◆ Saved data entries ◆

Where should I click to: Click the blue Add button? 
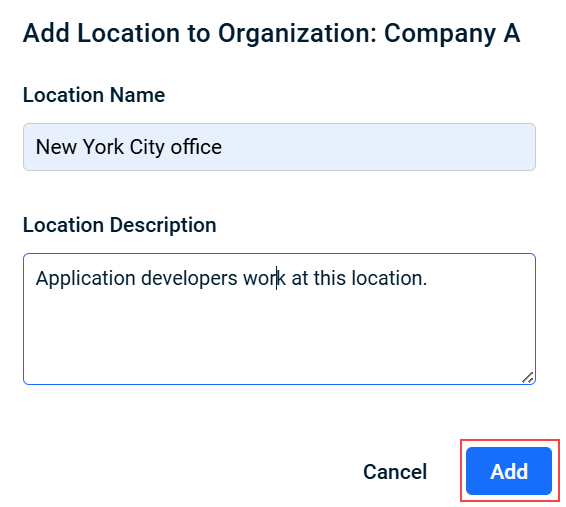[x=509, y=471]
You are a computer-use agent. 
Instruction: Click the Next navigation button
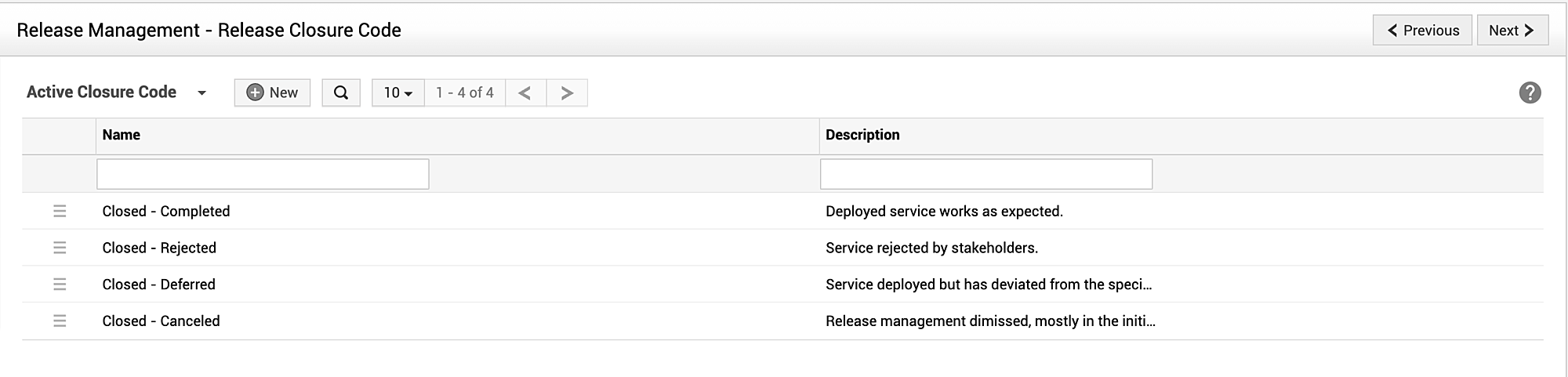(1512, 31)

◆ About this task ◆
Beginning with the line that contains "You are a computer-use agent." and ending with the last line of the data, transcribe each line exactly; pictures stay out.

◆ Written response ◆
You are a computer-use agent. 
Instruction: Click the Next navigation button
(1512, 31)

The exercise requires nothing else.